A More Dangerous World

Iraq. Tibet. Palestine. Nigeria. Congo. Just listing the "headline" hot spots where human lives are daily at great risk could keep us here awhile.

But violent crimes are all around us, growing in scope and severity, lending substantial credence to the argument that the embrace of inhumane practices (especially abortion) and irreligious philosophies (especially Marxism and hedonism) have thrown the entire world into a culture of death.

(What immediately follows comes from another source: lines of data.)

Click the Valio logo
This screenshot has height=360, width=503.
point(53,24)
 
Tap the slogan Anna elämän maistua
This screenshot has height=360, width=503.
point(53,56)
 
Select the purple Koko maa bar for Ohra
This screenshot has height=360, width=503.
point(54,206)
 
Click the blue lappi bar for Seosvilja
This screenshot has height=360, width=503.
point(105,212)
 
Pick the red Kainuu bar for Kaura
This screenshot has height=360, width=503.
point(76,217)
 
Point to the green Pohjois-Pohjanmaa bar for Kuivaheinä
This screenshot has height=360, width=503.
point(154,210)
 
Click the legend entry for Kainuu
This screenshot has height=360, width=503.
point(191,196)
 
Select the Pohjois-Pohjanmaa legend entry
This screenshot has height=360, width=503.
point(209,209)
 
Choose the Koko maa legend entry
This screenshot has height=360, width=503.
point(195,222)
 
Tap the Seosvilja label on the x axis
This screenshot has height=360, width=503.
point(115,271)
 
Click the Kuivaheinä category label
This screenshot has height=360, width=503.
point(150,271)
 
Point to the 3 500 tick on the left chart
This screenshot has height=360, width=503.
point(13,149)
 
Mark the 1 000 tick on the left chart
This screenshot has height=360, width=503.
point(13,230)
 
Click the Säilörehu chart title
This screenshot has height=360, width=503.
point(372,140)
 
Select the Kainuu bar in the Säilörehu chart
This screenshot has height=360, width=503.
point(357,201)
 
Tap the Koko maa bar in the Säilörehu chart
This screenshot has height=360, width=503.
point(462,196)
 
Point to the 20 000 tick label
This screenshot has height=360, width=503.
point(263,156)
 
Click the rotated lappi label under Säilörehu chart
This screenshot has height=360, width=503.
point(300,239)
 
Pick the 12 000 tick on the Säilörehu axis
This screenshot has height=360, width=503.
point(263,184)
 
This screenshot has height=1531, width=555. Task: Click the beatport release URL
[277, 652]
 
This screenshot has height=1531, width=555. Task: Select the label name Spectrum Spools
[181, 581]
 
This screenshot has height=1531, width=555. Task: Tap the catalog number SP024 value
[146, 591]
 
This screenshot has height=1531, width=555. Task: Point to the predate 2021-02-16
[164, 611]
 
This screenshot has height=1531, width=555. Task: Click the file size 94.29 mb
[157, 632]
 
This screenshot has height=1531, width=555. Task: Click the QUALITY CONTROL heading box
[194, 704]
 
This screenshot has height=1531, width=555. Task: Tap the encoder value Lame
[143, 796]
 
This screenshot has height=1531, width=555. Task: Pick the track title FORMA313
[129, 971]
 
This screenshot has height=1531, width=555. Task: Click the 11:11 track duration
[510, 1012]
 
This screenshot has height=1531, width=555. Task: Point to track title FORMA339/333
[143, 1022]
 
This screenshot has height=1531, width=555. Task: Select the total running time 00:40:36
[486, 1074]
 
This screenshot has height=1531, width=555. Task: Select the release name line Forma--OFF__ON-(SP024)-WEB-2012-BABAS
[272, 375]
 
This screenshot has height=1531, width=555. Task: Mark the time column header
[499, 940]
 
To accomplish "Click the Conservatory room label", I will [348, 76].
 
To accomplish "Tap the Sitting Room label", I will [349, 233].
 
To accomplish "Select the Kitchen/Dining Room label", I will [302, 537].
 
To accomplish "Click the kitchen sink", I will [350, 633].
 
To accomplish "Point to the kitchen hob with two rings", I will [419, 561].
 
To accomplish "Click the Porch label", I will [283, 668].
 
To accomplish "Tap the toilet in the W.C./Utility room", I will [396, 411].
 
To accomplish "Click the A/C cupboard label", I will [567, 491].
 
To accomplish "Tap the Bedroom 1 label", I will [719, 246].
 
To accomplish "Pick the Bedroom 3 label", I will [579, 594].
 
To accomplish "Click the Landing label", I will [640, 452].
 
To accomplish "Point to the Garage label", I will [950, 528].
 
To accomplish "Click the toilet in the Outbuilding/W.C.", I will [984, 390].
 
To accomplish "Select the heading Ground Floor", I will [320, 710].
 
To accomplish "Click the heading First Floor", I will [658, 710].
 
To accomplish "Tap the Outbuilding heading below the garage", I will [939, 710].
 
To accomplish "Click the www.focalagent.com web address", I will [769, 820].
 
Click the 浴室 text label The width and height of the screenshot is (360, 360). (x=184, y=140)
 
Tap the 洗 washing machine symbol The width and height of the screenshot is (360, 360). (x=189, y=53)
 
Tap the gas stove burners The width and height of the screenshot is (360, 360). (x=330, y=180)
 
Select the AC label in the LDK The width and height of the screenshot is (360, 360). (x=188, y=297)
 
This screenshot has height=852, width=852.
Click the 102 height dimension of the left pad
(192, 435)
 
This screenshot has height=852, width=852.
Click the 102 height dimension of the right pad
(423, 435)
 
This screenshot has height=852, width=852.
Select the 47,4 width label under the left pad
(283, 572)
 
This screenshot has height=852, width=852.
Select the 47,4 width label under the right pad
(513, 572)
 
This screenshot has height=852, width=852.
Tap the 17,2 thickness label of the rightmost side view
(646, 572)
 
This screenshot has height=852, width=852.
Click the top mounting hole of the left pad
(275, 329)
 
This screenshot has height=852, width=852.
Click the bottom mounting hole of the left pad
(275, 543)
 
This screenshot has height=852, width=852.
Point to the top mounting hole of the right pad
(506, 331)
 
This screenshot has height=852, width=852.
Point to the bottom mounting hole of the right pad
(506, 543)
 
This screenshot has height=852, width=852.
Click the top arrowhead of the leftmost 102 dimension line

Examples from yesterday's news...besides the deaths occurring in the "usual" places?

Here is a case in Buffalo, New York where a thug believed his girlfriend's being with child was "the worst thing that could happen" and so he beat her mercilessly in order to make her lose the baby.

Here is a report on the dramatic rise in gang-related murders and vengeance killings that happen at funerals, causing the morticians of America's inner cities to hire security, install expensive surveillance systems, hold semi-secret funerals...or just retire.

Here's news of the police in the tourist-rich country of Thailand handing out whistles to foreign women to help curb a long series of sexual assaults and killings, violence that occurs most often in such "risky spots" as beaches, valleys, mountains, national parks, and waterfalls.

And here in the comparatively small Midwestern city of Omaha, in a state widely publicized as hosting "The Good Life," three people have been murdered already this week while one gun-wielding coke-head has been shot dead by police.

Goodness knows, it is not pleasant to talk about such things. Yet we must never let our view of the big picture (politics, social issues, ideology -- all quite important) omit the details of the local landscape and how the culture of death has taken root there also: street crime, abortion clinics, drunk drivers, and the euthanasia increasing in our hospitals and nursing homes.

Are there any politicians out there (or, for that matter, any preachers) willing to tackle these most basic of social tragedies?